Into Mostar

Mostar hits me like a leftover war dream. Sun-bleached stones, bullet-pocked facades and the uneasy silence of a place still trying to remember how to forget.

View from Koski Mehmed Pasa Mosque, Mostar View from Koski Mehmed Pasa Mosque.

The deadly conflict that ravaged the Balkans in the 1990s claimed thousands of lives and reduced half a millennia of architectural wonders to rubble.

As with many places in Bosnia and Herzegovina, traces of the conflict can be seen in many forms. I pass through the cobblestone-clad alleys in the old town, where the houses still bear the scars of war in form of bullet holes in the walls. I walk past several tomb stones at a cemetery where most graves are marked 1993.

Old town, Mostar Here be trinkets.

The Neretva River slices through the city like a deep wound, emerald green and deceptively serene. Above it arches the iconic Stari Most, the Old Bridge, a reconstruction of a predecessor built in 1566 on orders of Suleiman the Magnificent during the Ottoman era. The original stood proud for 427 years before it was obliterated by mortar shells in 1993.

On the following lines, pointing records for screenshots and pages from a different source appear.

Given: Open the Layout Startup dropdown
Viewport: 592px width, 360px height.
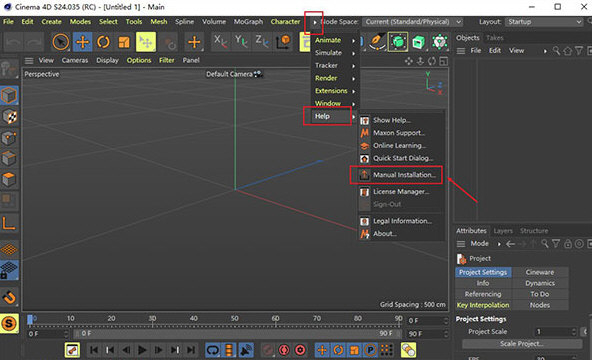Looking at the screenshot, I should click(544, 22).
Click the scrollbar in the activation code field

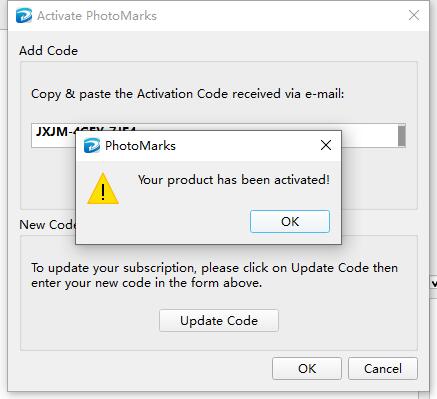(402, 135)
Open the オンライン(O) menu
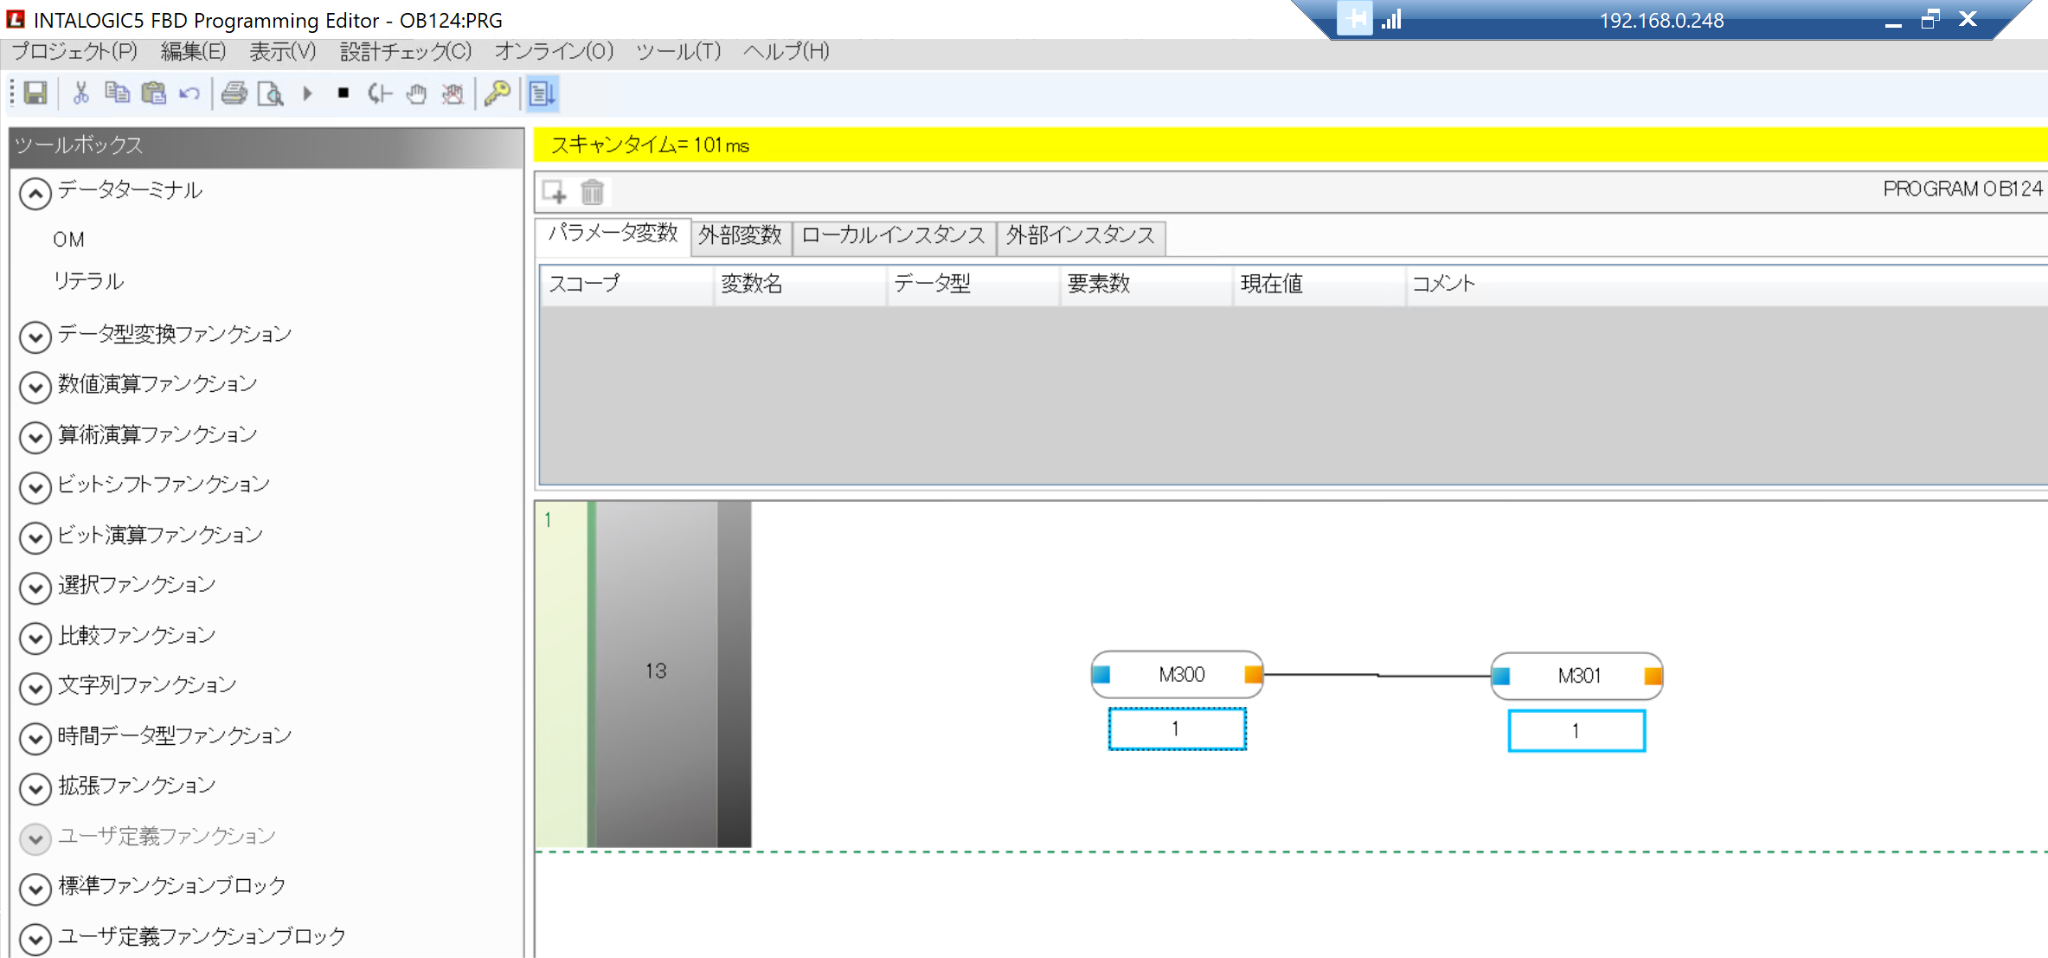 click(x=553, y=51)
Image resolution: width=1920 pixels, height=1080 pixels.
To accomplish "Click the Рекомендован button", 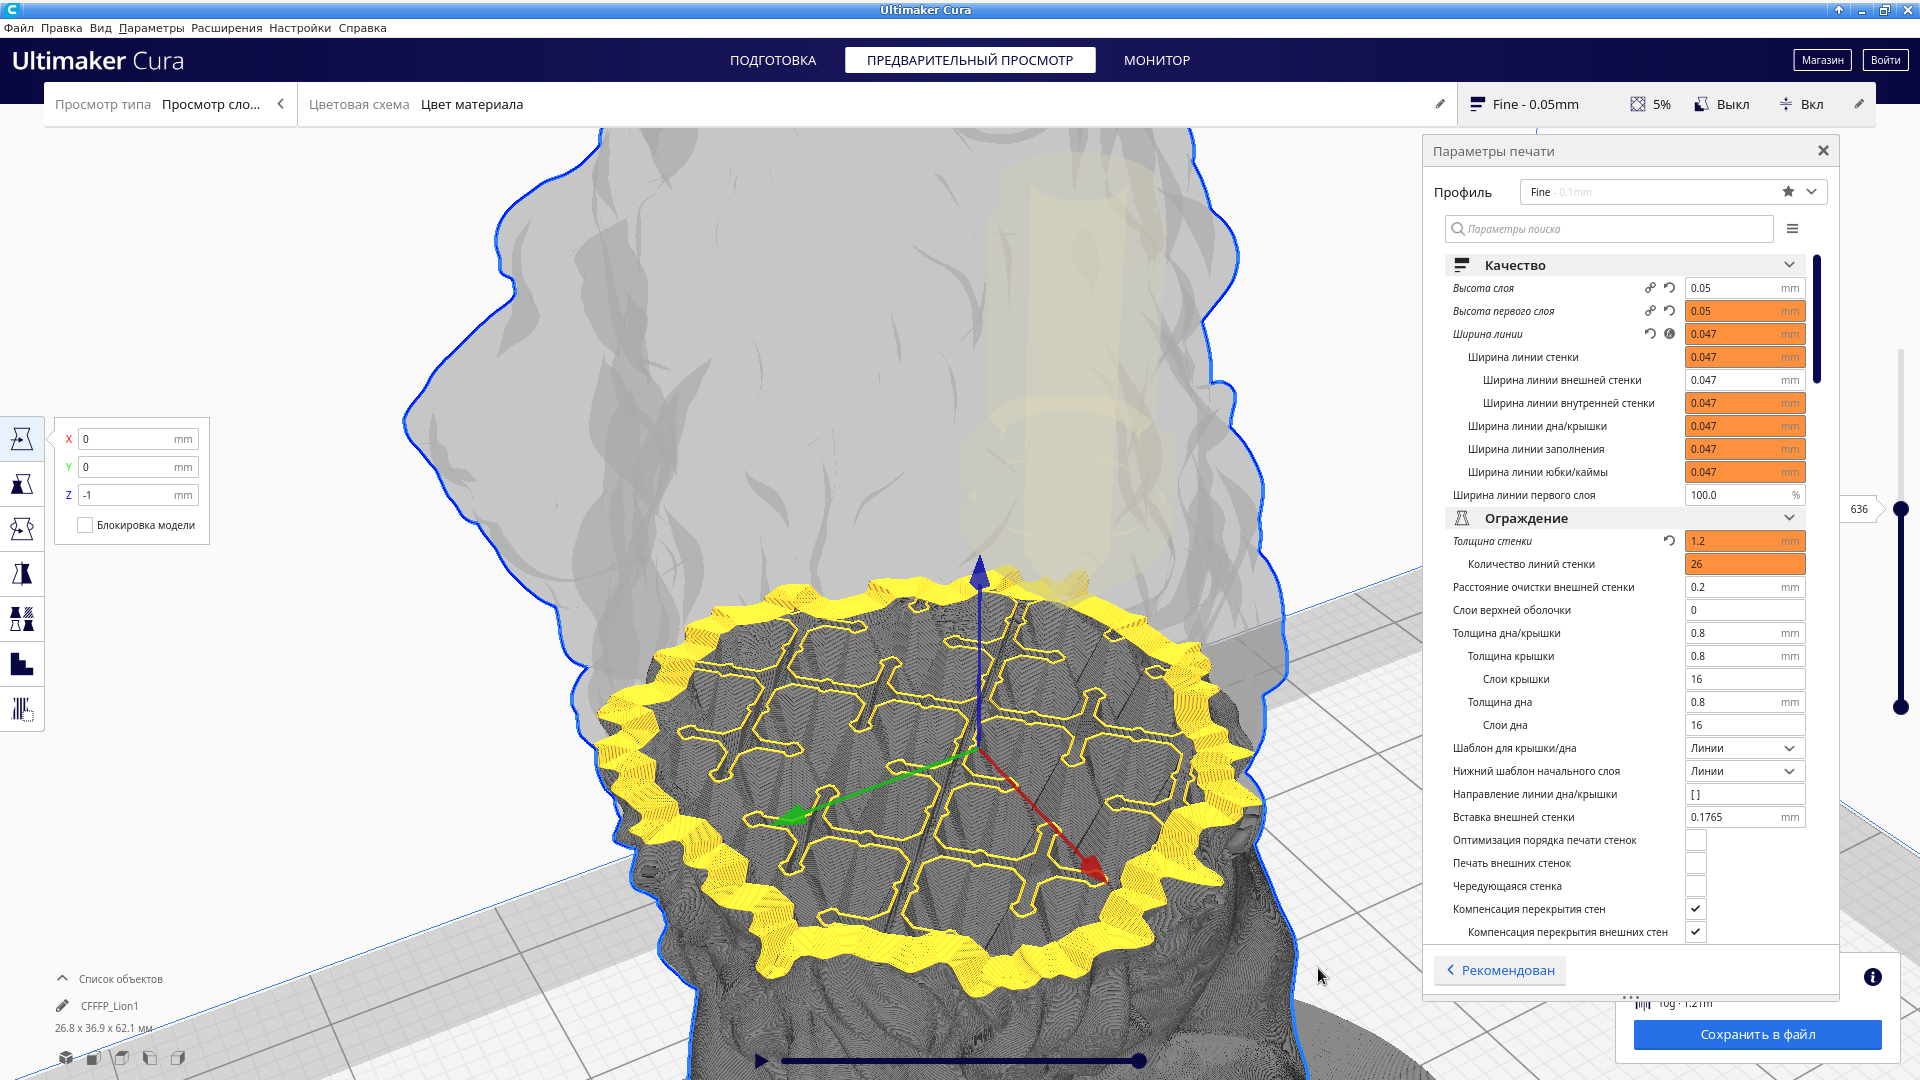I will pyautogui.click(x=1500, y=970).
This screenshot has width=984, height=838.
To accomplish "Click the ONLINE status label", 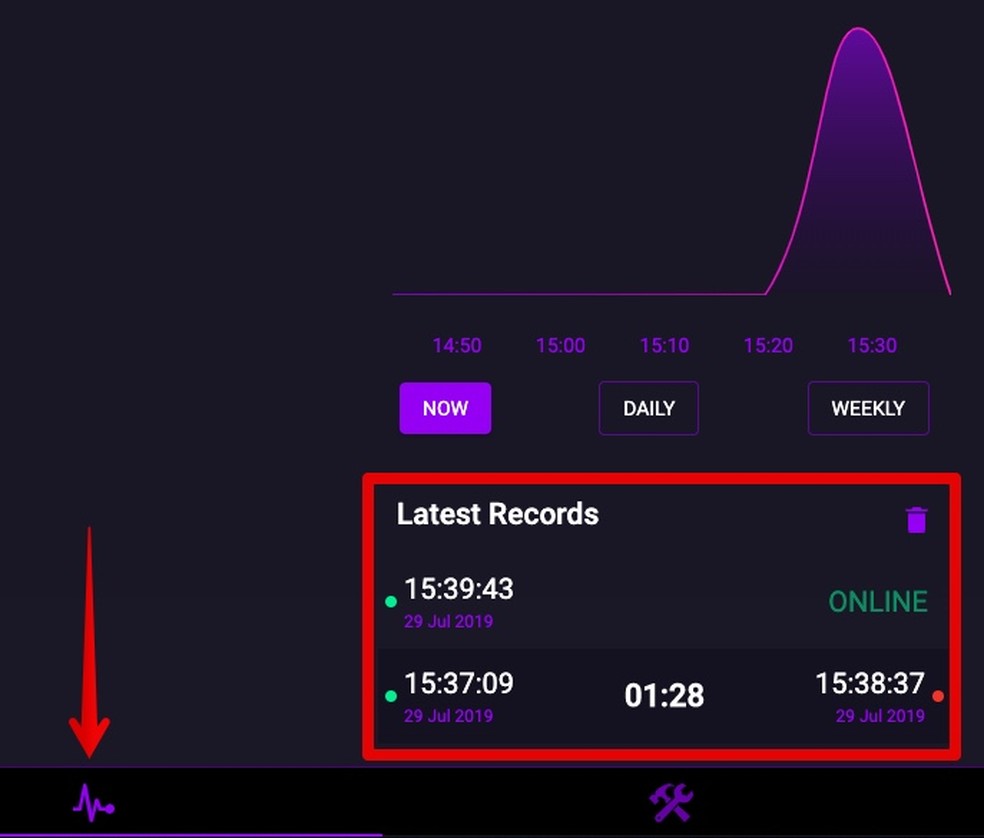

A decade later, it was reconstructed and the brave local youths could once again take up the habit of diving into the cold river, a tradition since 1664. I walk across the bridge which feels peaceful, but the air carries echoes of snipers and shrapnel.

Old town, Mostar Along the cobblestones.

I ascend the narrow spiral staircase to the top of the minaret in Koski Mehmed Pasa Mosque. The wind is strong but the view of the river and Stari Most is breathtaking. From this height, I can try to forget the horrors of war for a few minutes.

Mostar isn’t a comfortable place. It’s here to remind us that beauty breaks. That people destroy what they once built. That bridges fall, and sometimes, if we’re lucky or stubborn, they may rise again.